Find answers or ask questions regarding Dalton calculations.
Please upload an output file showing the problem, if applicable.
(It is not necessary to upload input files, they can be found in the output file.)

Post Reply
peppelicari
Posts: 23
Joined: 05 Feb 2016, 16:26
First name(s): Giuseppe
Last name(s): Licari
Affiliation: University of Geneva
Country: Switzerland

Memory optimization in TPA running

Post by peppelicari » 12 Feb 2016, 21:46

Dear all,
I am a new user of Dalton and I find it really a great software, especially for the possibility to calculate quadratic and cubic response.
I'm struggling a bit in getting the TPA cross section of relatively large systems because apparently I run out of working memory. I'm running the calculation over three nodes of 16 cores (so 48 processors in total) with an assigned memory of 60GB each (so 180 GB of RAM in total if I'm not wrong). From the output file and the error file you could have a look.
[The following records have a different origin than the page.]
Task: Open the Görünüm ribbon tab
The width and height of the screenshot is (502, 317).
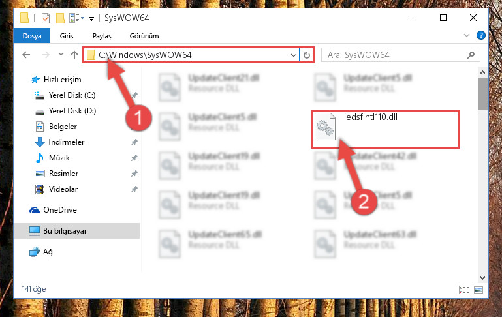Action: point(144,36)
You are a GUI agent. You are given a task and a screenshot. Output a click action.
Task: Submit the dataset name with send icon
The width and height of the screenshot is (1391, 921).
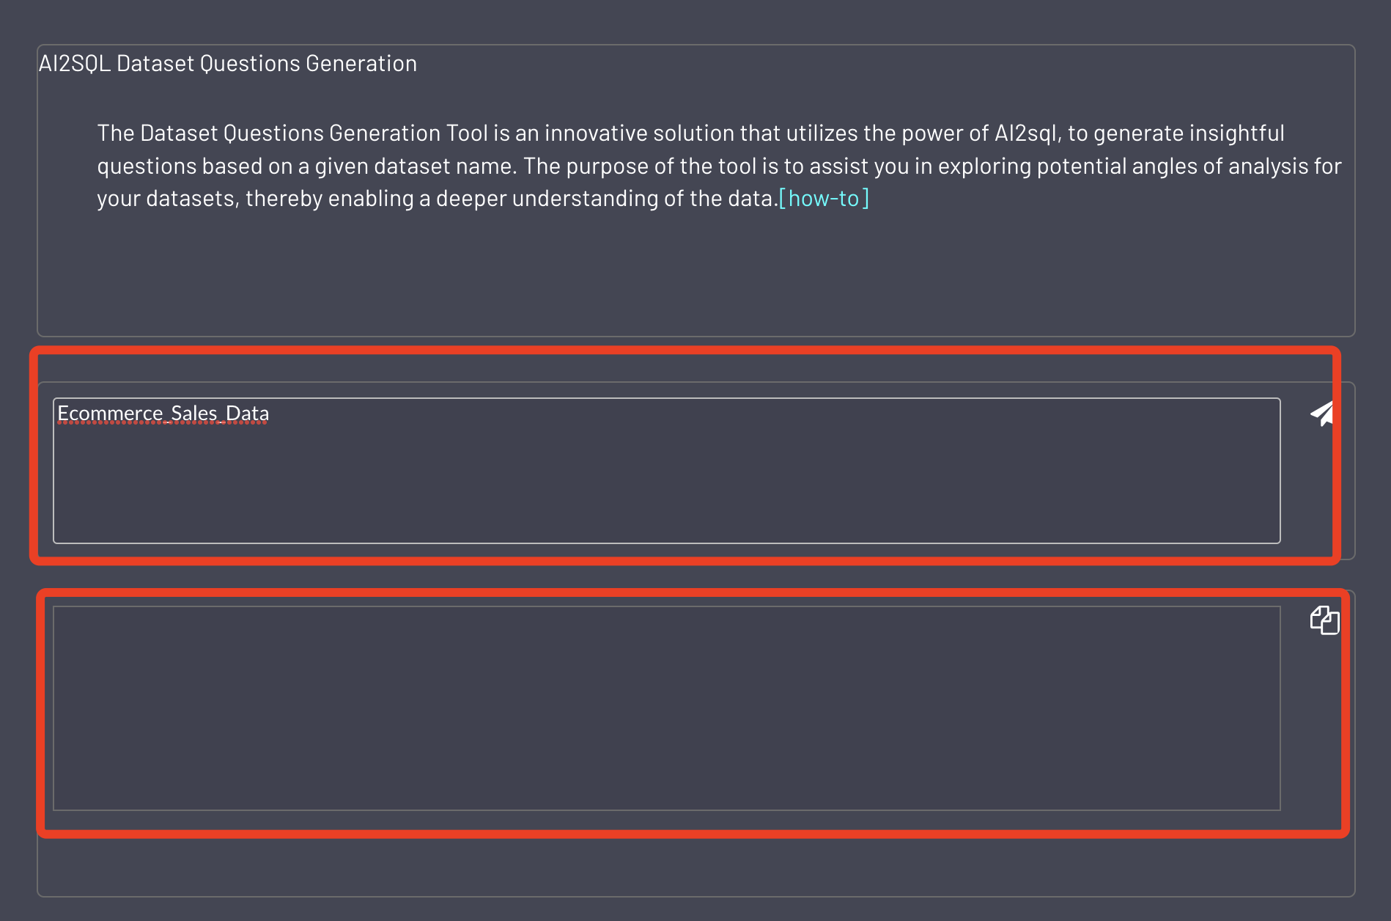pos(1322,414)
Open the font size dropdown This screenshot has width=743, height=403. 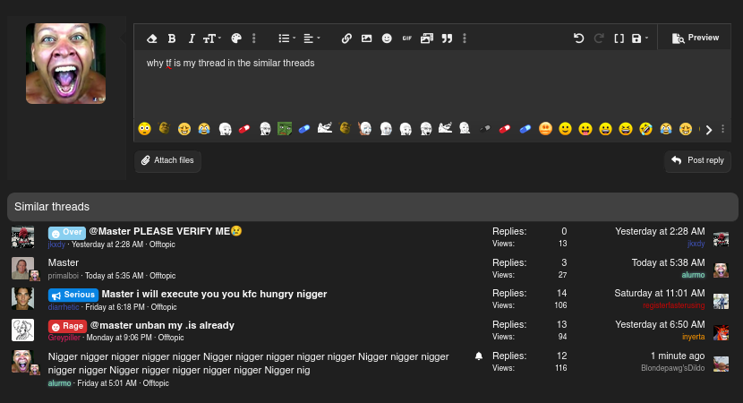[x=212, y=39]
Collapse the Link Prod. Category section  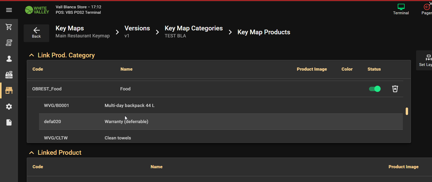pyautogui.click(x=31, y=55)
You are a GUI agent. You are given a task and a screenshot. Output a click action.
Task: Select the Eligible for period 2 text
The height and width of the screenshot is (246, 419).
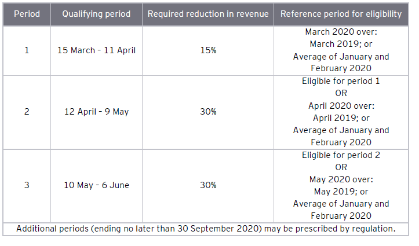[x=341, y=155]
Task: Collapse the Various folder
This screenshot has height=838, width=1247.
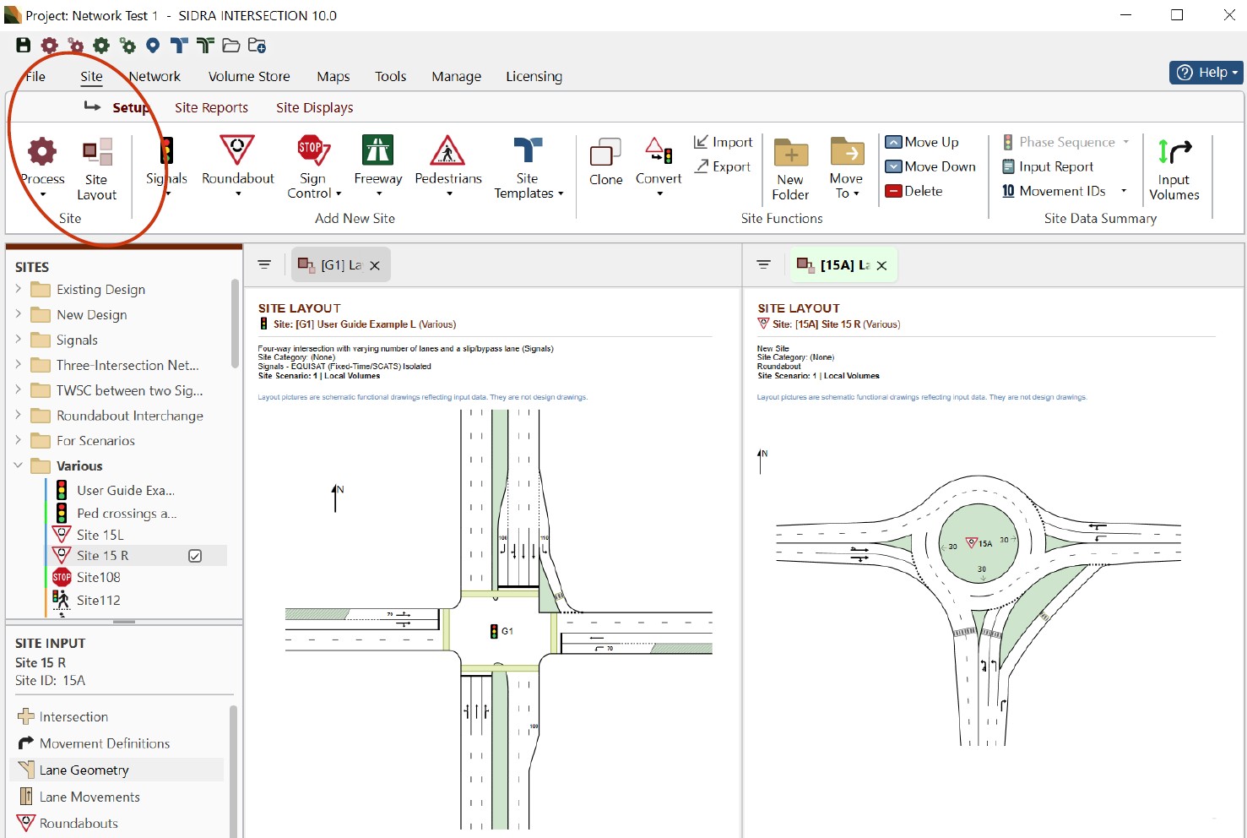Action: coord(19,465)
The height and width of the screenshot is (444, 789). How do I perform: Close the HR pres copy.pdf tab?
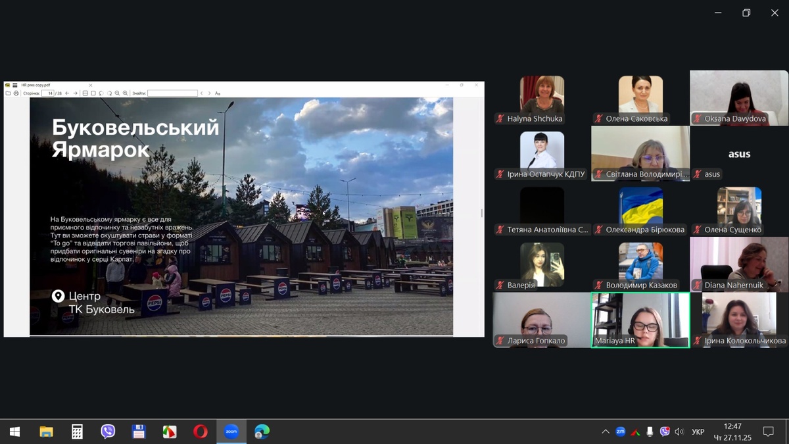91,85
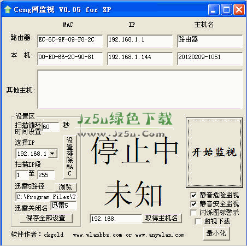
Task: Click the 开始监视 button
Action: click(214, 153)
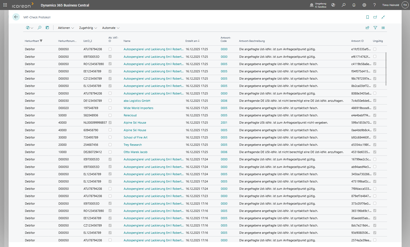Click the help question mark icon
The width and height of the screenshot is (410, 247).
point(374,5)
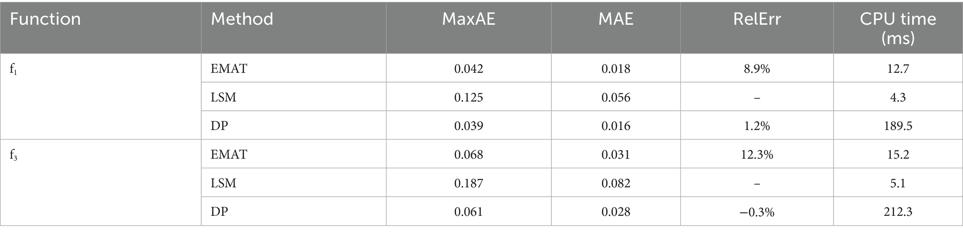This screenshot has width=963, height=234.
Task: Select the f1 function cell
Action: pyautogui.click(x=13, y=69)
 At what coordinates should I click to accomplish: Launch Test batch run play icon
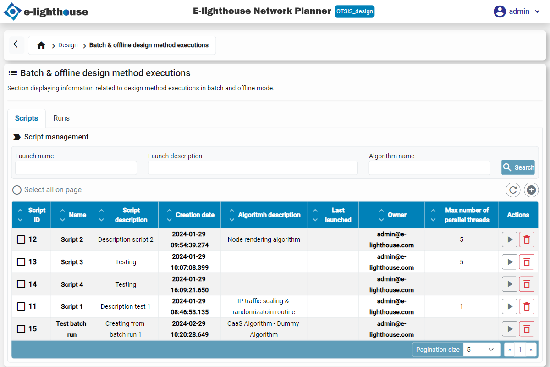[509, 329]
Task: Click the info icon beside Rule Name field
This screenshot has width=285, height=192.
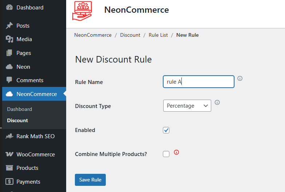Action: [x=240, y=79]
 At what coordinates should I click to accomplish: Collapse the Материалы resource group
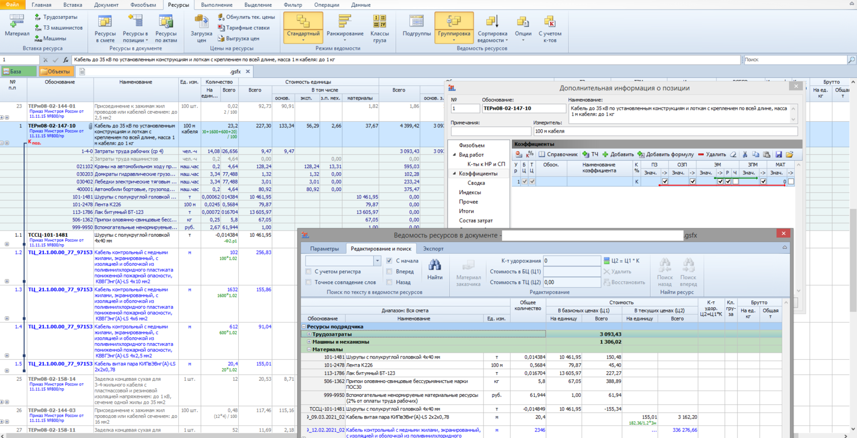click(x=309, y=349)
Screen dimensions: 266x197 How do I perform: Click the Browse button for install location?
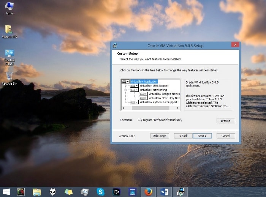tap(226, 121)
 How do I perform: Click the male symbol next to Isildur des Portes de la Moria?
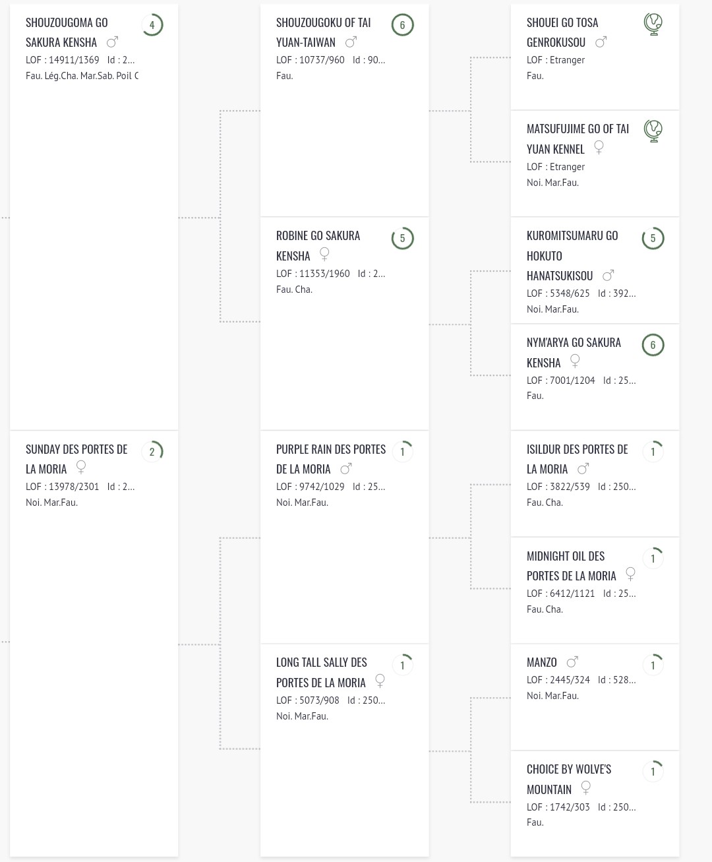583,469
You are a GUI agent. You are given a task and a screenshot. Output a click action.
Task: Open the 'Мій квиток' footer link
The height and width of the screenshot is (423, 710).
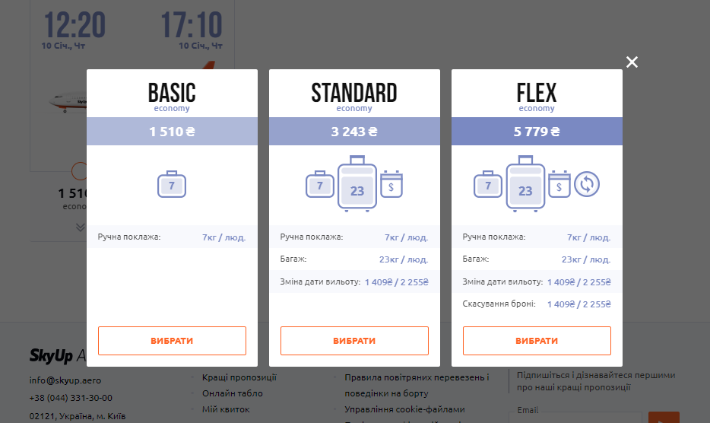pyautogui.click(x=225, y=409)
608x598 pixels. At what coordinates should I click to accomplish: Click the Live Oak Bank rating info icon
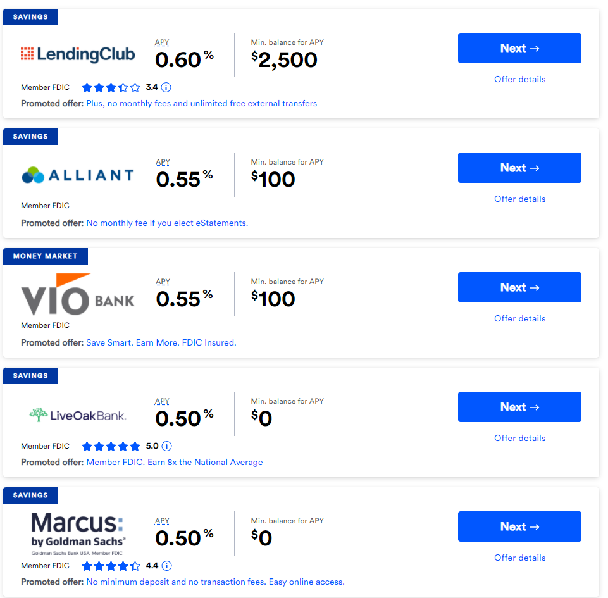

My question is: is there a way to optimize the use of memory? Am I doing something wrong in the input or in the submission of the job? I submit the job in a cluster using the Slurm Utility, and the maximum allowed memory per node is 64GB.

I really appreciate the answers and wish you a nice day!
Regards,
Giuseppe Licari
Attachments
TPA_ACN.txt
Error file from the Slurm Utility
(5.42 KiB) Downloaded 197 times
TPA_ACN.out
Output containing the molecule specification and Dalton input
(275.04 KiB) Downloaded 203 times

taylor
Posts: 589
Joined: 15 Oct 2013, 05:37
First name(s): Peter
Middle name(s): Robert
Last name(s): Taylor
Affiliation: Tianjin University
Country: China

Re: Memory optimization in TPA running

Post by taylor » 13 Feb 2016, 10:44

Please post your SLURM script. The error file you posted suggests that WRKMEM is not being parsed correctly and it is certain that the program is not requesting the memory you hoped for at invocation, but it is not possible to say more without seeing the runscript. Further, it is not possible to deduce from what you have provided whether you are trying to run 48 MPI processes, or (say) 3 MPI processes each of which is supposed to be using the threaded libraries. Certainly if it is the latter you will need to explicitly set OMP_NUM_THREADS or MKL_NUM_THREADS.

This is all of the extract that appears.